American contractors have recently implemented an innovative method developed by an Italian company. The box-jacking system is commonly used in Europe for rail construction. It was first brought to the U.S. during the Long Island Railroad expansion project to eliminate railroad crossings on major roadways by installing precast concrete boxes underneath them. Project managers, rail officials, and city leaders across the U.S. are quickly realizing the advantages of this method, instead of detouring traffic for up to a year, it enables the construction of train tunnels in as little as two weeks with a 40-person crew working 12-hour shifts. There are already more than 750 workers assigned to the $2.7 billion, 170-mile Brightline high-speed rail extension project in Florida with even more construction jobs expected to be added.

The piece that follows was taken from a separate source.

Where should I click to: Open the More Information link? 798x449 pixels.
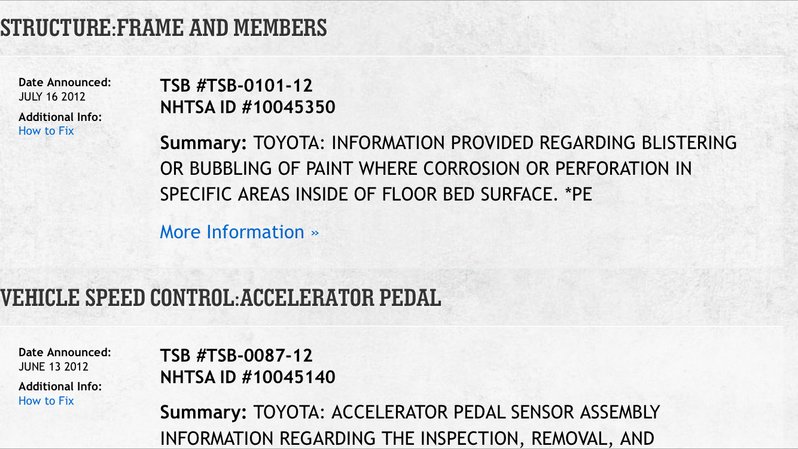coord(239,232)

Building scientists have long been searching for a way to lower the cost and environmental footprint of concrete components, and thanks to Swiss researchers, a new technology could soon be available that makes concrete leaner yet still durable using carbon ﬁber-reinforced polymers (CFRP). Since CFRP is resistant to corrosion, it enables much leaner concrete components that have similar structural properties to traditional concrete elements. But one thing that could be holding it back from becoming the new standard across the industry is that it requires expensive prestressing beds, and anchoring CFRP bars is more complicated than using steel. Researchers suggested that the way to overcome this is by anchoring on both sides of concrete elements while using a specially formulated mix that hardens as it expands.
Safer Ladder Designs
A majority of fall injuries among construction workers have one thing in common– they commonly involve ladders. A Pitt professor hopes to change that thanks to a $1.8M grant from the National Institute for Occupational Safety and Health (NIOSH). Kurt Beschorner, associate professor of bioengineering at Pitt’s Swanson School of Engineering, plans to develop safe ladder designs by increasing the amount of friction between ladder rungs and shoes.
Innovative new solutions are being put to use across the commercial construction industry. These changes are improving efficiency, cost-effectiveness, and safety. From accelerating the pace of construction through the use of tunnels to improving ladder design to decrease the incidence of falls, many new solutions are being developed.